*** Opening of Text under study ***

= ZC4H2-associated rare disorders =

ZC4H2-associated rare disorders are pathogenic variants of ZC4H2 which are associated with a clinical phenotype. (Note: The expression of the ZC4H2 mutation is referred by some as "Wieacker-Wolff syndrome" in other publications appearing as "Miles-Carpenter Syndrome". These nomenclatures describe the phenotypes observed in some individuals with a deleterious mutation on the ZC4H2 gene but they do not accurately define the highly varied clinical presentations found among the affected population. Therefore the National Organization for Rare Disorders (NORD) refers to by its cause, as ZC4H2-Associated Rare Disorders (ZARD).)

ZC4H2 (Zinc finger Cys_{4}His_{2}-type) is a protein-coding gene located on the X-chromosome. This gene encodes a protein which is a member of the so-called zinc finger domain-containing protein family. There is currently very limited understanding about the ZC4H2 gene and its protein function.

*** Close of Text under study ***

:: Activity ::
In the text on ZC4H2-associated rare disorders, explain in one to three sentences why NORD names these conditions by their cause, ZC4H2-Associated Rare Disorders, instead of using the syndrome names.

*** Opening of Dataset excerpts ***

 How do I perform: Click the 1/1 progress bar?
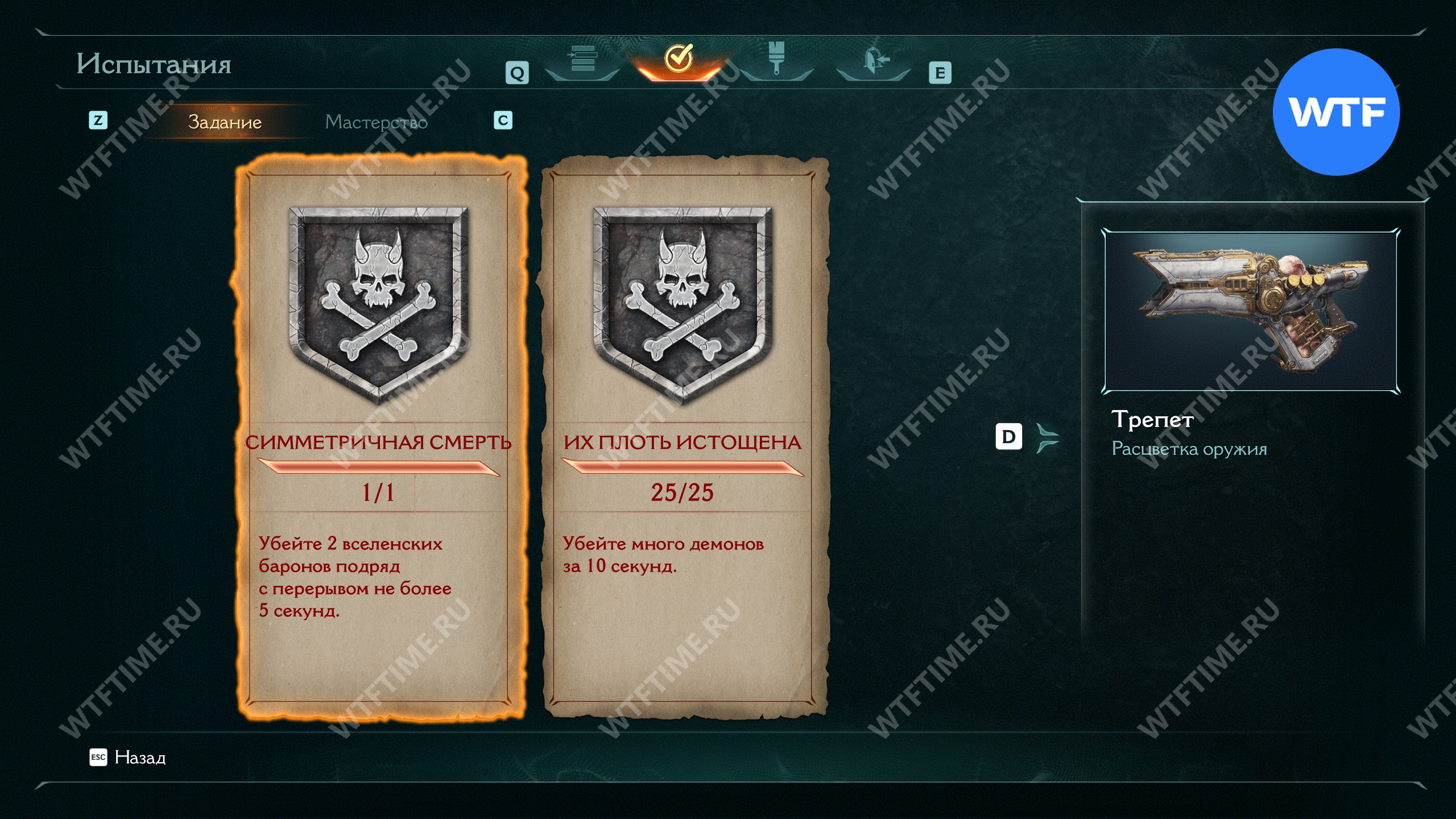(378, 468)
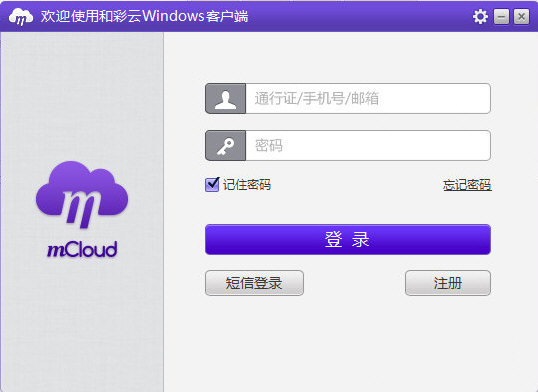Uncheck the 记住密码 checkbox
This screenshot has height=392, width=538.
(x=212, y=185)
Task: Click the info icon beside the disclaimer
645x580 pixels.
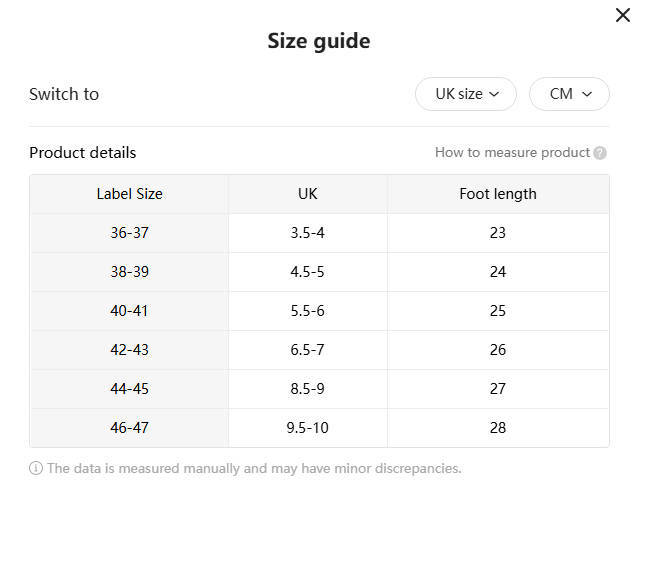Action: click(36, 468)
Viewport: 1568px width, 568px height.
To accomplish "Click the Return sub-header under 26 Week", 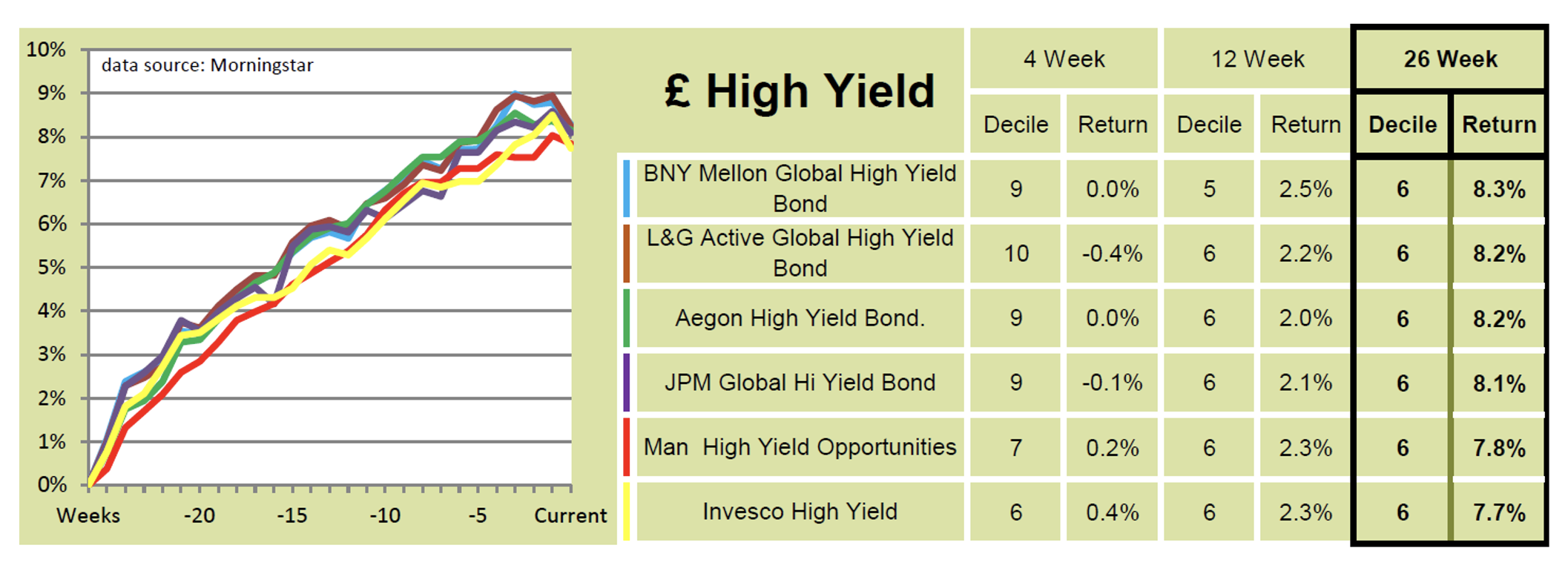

*** Close of Dataset excerpts ***

:: Response ::
Names such as "Wieacker-Wolff syndrome" and "Miles-Carpenter Syndrome" describe the phenotypes seen in only some individuals with a harmful ZC4H2 mutation. They do not accurately define the highly varied clinical presentations found across the affected population, so NORD names the disorders by their cause.